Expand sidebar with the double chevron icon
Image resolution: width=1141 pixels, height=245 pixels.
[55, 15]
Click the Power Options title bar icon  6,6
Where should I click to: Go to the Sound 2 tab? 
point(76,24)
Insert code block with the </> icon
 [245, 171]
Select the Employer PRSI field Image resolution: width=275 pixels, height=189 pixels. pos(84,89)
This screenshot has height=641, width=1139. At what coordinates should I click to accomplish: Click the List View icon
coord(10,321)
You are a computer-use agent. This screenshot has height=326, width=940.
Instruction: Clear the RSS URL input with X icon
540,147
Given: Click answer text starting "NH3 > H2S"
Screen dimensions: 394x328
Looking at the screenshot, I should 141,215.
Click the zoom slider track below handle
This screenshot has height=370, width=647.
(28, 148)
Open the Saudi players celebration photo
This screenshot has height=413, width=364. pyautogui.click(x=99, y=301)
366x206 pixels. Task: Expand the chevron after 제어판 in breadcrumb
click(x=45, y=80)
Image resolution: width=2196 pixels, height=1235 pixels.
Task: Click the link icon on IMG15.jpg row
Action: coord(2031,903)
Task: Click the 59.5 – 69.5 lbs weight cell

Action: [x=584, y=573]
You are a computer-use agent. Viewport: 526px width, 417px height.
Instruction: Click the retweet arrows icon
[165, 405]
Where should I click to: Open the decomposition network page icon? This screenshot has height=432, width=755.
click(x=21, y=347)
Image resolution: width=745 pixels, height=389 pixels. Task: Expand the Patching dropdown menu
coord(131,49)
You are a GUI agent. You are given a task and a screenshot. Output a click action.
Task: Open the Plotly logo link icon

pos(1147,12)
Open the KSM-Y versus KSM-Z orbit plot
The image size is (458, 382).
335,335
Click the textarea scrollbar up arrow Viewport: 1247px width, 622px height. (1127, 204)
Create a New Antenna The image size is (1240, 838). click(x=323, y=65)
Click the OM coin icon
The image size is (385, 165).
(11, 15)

◆ Your assignment: A complete and exact transcription of the material is required.

◆ Result for this task:
Expand sidebar with the double chevron icon
Image resolution: width=1141 pixels, height=245 pixels.
[55, 15]
Click the Power Options title bar icon  6,6
Where should I click to: Go to the Sound 2 tab? 
point(76,24)
Insert code block with the </> icon
 [245, 171]
Select the Employer PRSI field Image resolution: width=275 pixels, height=189 pixels. pos(84,89)
This screenshot has height=641, width=1139. At what coordinates should I click to accomplish: Click the List View icon
coord(10,321)
You are a computer-use agent. This screenshot has height=326, width=940.
Instruction: Clear the RSS URL input with X icon
540,147
Given: Click answer text starting "NH3 > H2S"
Screen dimensions: 394x328
Looking at the screenshot, I should 141,215.
Click the zoom slider track below handle
This screenshot has height=370, width=647.
(28, 148)
Open the Saudi players celebration photo
This screenshot has height=413, width=364. pyautogui.click(x=99, y=301)
366x206 pixels. Task: Expand the chevron after 제어판 in breadcrumb
click(x=45, y=80)
Image resolution: width=2196 pixels, height=1235 pixels.
Task: Click the link icon on IMG15.jpg row
Action: coord(2031,903)
Task: Click the 59.5 – 69.5 lbs weight cell

Action: [x=584, y=573]
You are a computer-use agent. Viewport: 526px width, 417px height.
Instruction: Click the retweet arrows icon
[165, 405]
Where should I click to: Open the decomposition network page icon? This screenshot has height=432, width=755.
click(x=21, y=347)
Image resolution: width=745 pixels, height=389 pixels. Task: Expand the Patching dropdown menu
coord(131,49)
You are a GUI agent. You are given a task and a screenshot. Output a click action.
Task: Open the Plotly logo link icon

pos(1147,12)
Open the KSM-Y versus KSM-Z orbit plot
The image size is (458, 382).
335,335
Click the textarea scrollbar up arrow Viewport: 1247px width, 622px height. (1127, 204)
Create a New Antenna The image size is (1240, 838). click(x=323, y=65)
Click the OM coin icon
The image size is (385, 165).
(11, 15)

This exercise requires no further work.